В два прыжка молодой человек очутился возле своего профессора.
— Что нового о Луисе? — быстро спросил он.
— Ничего, он доволен, спокоен, отдыхает. Дело идет о тебе.
— Обо мне?
— Да, о тебе, молодой безумец, ты стремишься в…
— В преисподнюю, хорошо. Но что же случилось?
— Слушай.
— Живее!
— Тише, слушай. Викторика говорил с Мариньо.
— Хорошо.
— Мариньо с Бельостехи.
— Дальше.
— Бельостехи с Араной.
— Дальше.
— А я слышал разговор Бельостехи с Араной.
— Результат всего этого?
— Результат тот, что Бельостехи сказал Аране, что, по словам Мариньо, Викторика сообщил этому последнему, будто он отдал приказание комиссару твоего участка следить этой ночью за твоим домом, так как в отношении тебя существуют страшные подозрения.
— Ого! Очень хорошо! Что еще?
— Что еще?! Ты находишь, что мало того, что тебе угрожает чудовищная, огромная опасность, которая, естественно относится и ко мне, так как всем известны наши взаимные отношения, тесные, дружественные, родственные? Ты хочешь…
— Я хочу, чтобы вы подождали меня минутку, мы продолжим этот разговор в экипаже по дороге отсюда ко мне.
— Я у тебя в доме, безумец?!
— Подождите, мой дорогой друг! — отвечал Мигель, оставляя его под навесом.
— Тонильо, садись на мою лошадь и возвращайся домой! — сказал он своему слуге.
— Что случилось? — спросили дамы, когда молодой человек вернулся в гостиную.
— Ничего, новости о Луисе. Он нетерпелив, безумствует от желания выйти из Своего убежища, чтобы явиться в Барракас, но я отправляюсь к себе и напишу ему одно слово, которое вернет ему благоразумие.
— Не ходите к нему! — сказала мадам Барроль.
— Обещайте мне это, Мигель! — вскричала Аврора!
— Клянусь вам в этом! — отвечал он, улыбаясь.
— Вы уже уходите?
— Да, я беру экипаж, на котором должна приехать Эрмоса, а свою лошадь я уже отослал.
— И вы вернетесь?
— В три часа.
— Хорошо, до трех часов! — сказала Аврора, пожимая ему руку.
Распрощавшись, дон Мигель вышел, обнаруживая полнейшее спокойствие, которого, на самом деле, вовсе не было в его душе.
— Знаешь ли ты одну вещь, Мигель? — спросил молодого человека дон Кандидо, ждавший его под навесом.
— После, после! Сядем в экипаж!
Дон Мигель так стремительно вышел из дома, что чуть не опрокинул какого-то толстого человека в шляпе на затылке, проходившего в тот момент размеренными шагами, с высоко поднятой головой.
— Извините меня, кабальеро, — проговорил молодой человек, приближаясь к дверцам экипажа и не обращая никакого внимания на неизвестного.

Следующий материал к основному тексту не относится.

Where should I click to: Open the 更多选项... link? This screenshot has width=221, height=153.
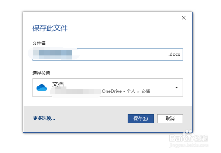44,118
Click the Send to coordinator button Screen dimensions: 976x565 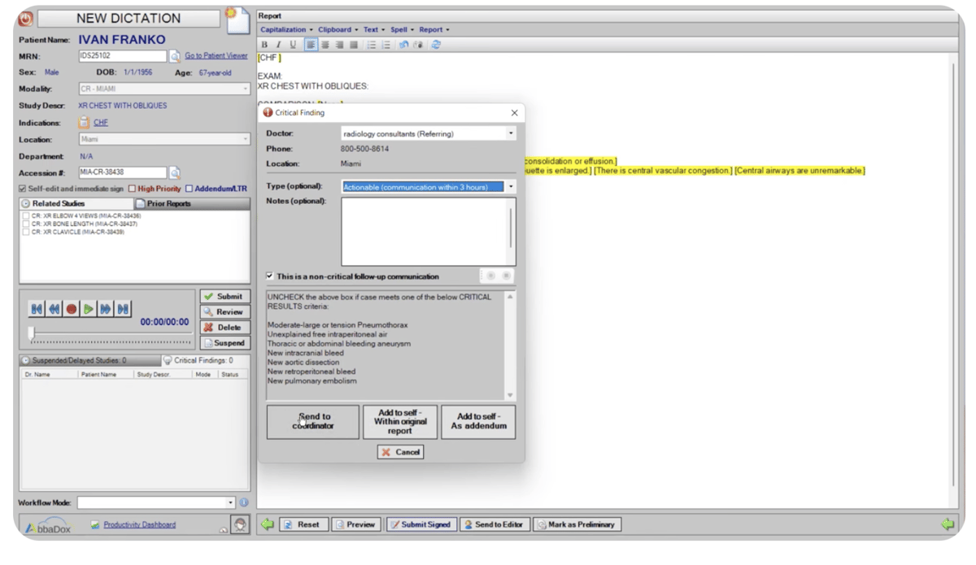coord(312,421)
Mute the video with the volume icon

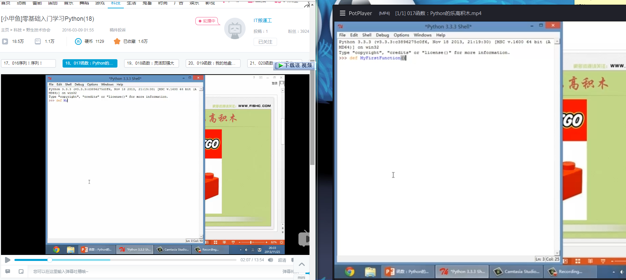point(270,260)
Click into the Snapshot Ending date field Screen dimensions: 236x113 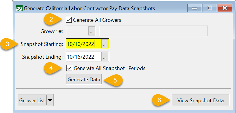(x=84, y=57)
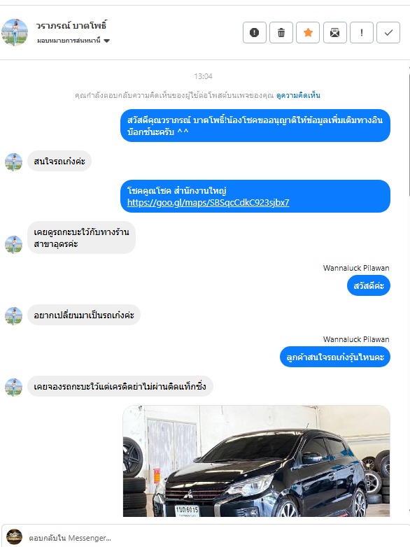The height and width of the screenshot is (547, 410).
Task: Click avatar next to credit bureau message
Action: [13, 388]
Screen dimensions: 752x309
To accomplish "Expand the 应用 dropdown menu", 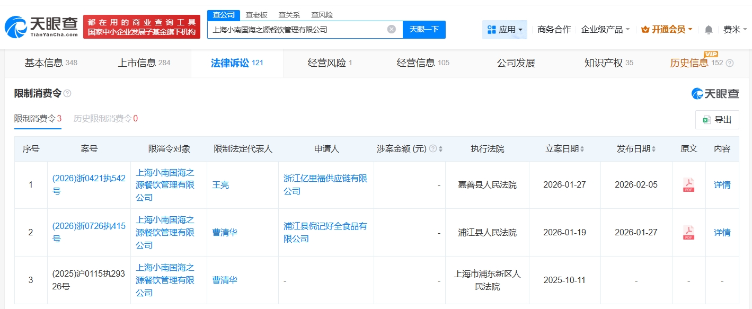I will [x=505, y=30].
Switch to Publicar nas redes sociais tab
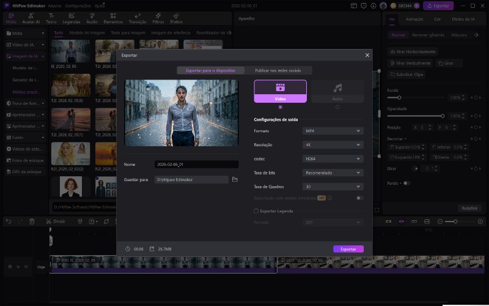Viewport: 489px width, 306px height. (x=279, y=70)
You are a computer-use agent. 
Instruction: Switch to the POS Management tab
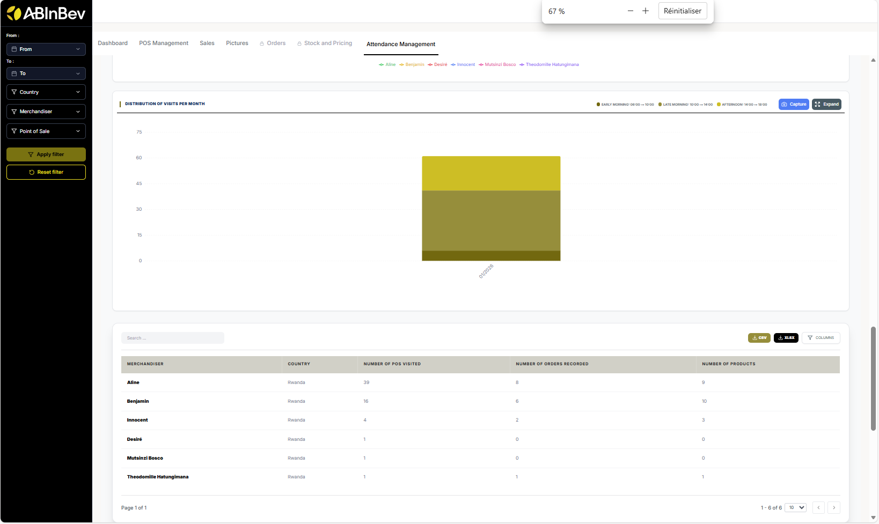click(164, 43)
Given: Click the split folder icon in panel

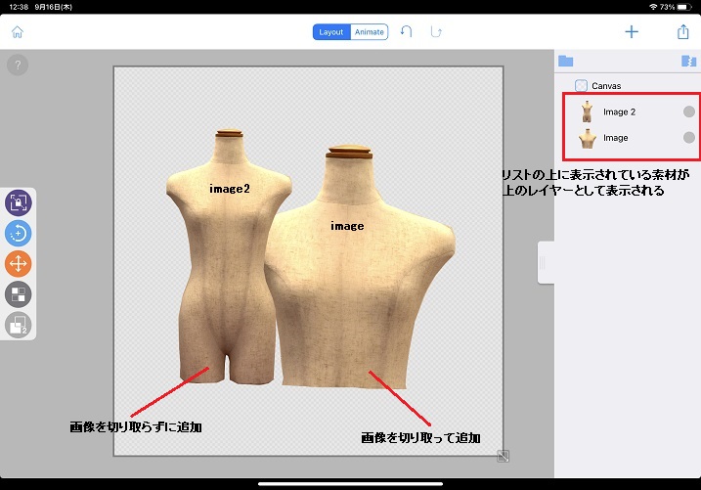Looking at the screenshot, I should click(688, 61).
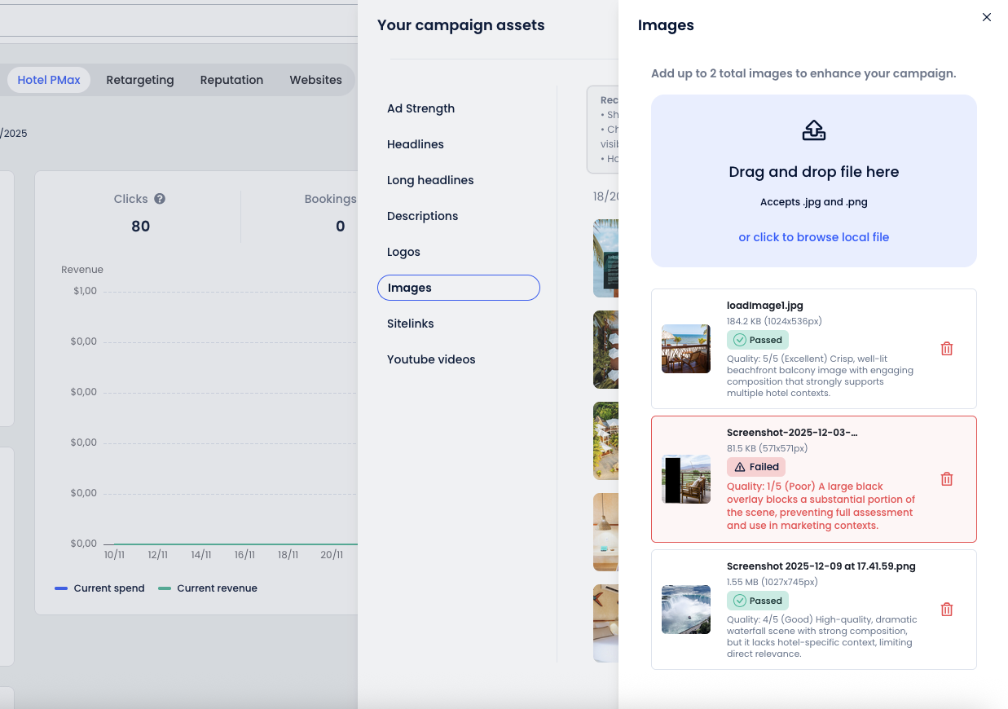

Обратившись к кучеру, Мигель крикнул:
— Ко мне!
— О, этот голос! — вскричал неизвестный, останавливаясь и вглядываясь в дона Мигеля, который уже поставил ногу на подножку. — Извините меня, кабальеро, — прибавил он учтиво, — не сделаете ли вы мне честь выслушать два слова?
Сколько вам будет угодно! — отвечал молодой человек.
И он задержался у дверец экипажа, повернув голову к незнакомцу, которого не успел еще разглядеть, между тем как дон Кандидо, бледный как мертвец, протиснулся между ногами молодого человека и нырнул поскорее в экипаж, где и уселся в дальнем углу, принявшись нарочно вытирать лицо платком, с очевидной целью не быть узнанным.
— Вы меня узнаете?
— Мне кажется, я имел несчастье толкнуть преподобного сеньора Гаэте! — отвечал дон Мигель самым естественным тоном.
— Мне кажется, я уже слышал раньше ваш голос. А другой сеньор, сидящий в экипаже… Как ваше здоровье, сеньор?
Дон Кандидо, не отвечая ни слова, сделал два или три поклона, не переставая вытирать платком свое лицо.
— А, он немой! — продолжал падре.
— Что же вам угодно, сеньор Гаэте?
— Я испытываю сильное желание услышать ваш голос сеньор… Не угодно ли вам сказать…
— Что я должен делать, сеньор! — прервал его молодой человек, который, вскочив в экипаж, сделал знак кучеру.